D’ailleurs, je vous propose de pousser la logique derrière la symétrie des attentions un cran plus loin. 

Selon cette logique, l’attention portée par le collaborateur au client est à la hauteur de celle qui lui est portée à lui-même, par les RH donc. 

Mais alors, si on continue sur cette logique, cela signifie que l’attention portée par les RH au collaborateur sera elle aussi à la hauteur de celle que les RH reçoivent à leur tour...

Et la question se pose alors: qui prend soin des RH ? 

Question qui soulève un paradoxe puisque les DRH et RRH ne  sont-ils pas eux-mêmes, avant tout, des collaborateurs ? A ce titre, est-ce que cela signifie qu’ils deviennent...leur propre client ? 

Et qu’ils doivent donc développer des stratégies pour prendre soin d’eux-mêmes, en concevant une expérience collaborateur spécifique à leur fonction ? 

Ce qui est sûr, c’est qu’il est primordial pour les RH de considérer que leur propre bien-être compte autant que celui du reste des collaborateurs.
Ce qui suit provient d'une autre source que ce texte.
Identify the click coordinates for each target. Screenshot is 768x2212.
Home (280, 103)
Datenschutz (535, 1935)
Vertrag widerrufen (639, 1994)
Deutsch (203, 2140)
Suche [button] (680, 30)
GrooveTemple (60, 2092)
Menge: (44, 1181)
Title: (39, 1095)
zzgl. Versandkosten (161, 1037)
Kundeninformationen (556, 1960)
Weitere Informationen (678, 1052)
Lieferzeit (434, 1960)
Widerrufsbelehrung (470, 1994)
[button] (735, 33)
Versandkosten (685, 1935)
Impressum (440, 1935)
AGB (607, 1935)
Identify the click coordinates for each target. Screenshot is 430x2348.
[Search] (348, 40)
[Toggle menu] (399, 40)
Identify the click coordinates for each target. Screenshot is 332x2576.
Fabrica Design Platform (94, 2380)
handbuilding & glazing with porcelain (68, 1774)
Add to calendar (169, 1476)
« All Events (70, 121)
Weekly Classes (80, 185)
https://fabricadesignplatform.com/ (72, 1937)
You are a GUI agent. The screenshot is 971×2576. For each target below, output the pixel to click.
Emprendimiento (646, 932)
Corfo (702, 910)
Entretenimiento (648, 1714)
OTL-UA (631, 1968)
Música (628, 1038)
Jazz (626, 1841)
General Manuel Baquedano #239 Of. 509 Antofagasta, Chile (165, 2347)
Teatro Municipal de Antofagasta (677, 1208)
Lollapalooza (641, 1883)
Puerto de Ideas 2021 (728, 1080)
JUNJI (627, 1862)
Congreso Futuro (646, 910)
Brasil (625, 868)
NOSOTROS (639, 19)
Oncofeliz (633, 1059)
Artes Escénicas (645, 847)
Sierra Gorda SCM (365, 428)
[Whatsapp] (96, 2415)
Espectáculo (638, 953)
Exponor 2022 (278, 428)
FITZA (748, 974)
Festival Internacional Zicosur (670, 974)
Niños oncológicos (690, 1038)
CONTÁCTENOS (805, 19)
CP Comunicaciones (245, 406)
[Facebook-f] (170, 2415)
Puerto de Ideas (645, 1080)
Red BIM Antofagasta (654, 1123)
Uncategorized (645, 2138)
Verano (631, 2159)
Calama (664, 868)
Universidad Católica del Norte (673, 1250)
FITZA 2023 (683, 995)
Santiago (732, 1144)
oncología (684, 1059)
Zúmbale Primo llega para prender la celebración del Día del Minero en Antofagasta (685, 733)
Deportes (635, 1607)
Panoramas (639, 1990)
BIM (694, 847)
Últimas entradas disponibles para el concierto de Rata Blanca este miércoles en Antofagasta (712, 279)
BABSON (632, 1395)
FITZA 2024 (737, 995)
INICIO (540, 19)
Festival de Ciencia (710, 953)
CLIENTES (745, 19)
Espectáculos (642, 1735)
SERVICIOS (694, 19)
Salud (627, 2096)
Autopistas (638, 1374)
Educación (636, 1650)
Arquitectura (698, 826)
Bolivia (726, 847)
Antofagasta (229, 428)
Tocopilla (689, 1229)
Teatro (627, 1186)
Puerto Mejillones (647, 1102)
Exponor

Et de chercher du soutien où il se trouve : auprès de collègues, de pairs, d’un mentor ou d’un coach. 

Bien entendu, les directions ont elles-aussi une grande responsabilité concernant ce besoin d’accompagnement et de reconnaissance. Charge à elles de réfléchir à la meilleure façon d’épauler la fonction RH dans sa mission. 

L’objectif est clair : prendre soin de la fonction RH pour qu’elle soit en capacité de prendre soin des collaborateurs, qui prendront à leur tour soin des clients. Tout le monde y gagne.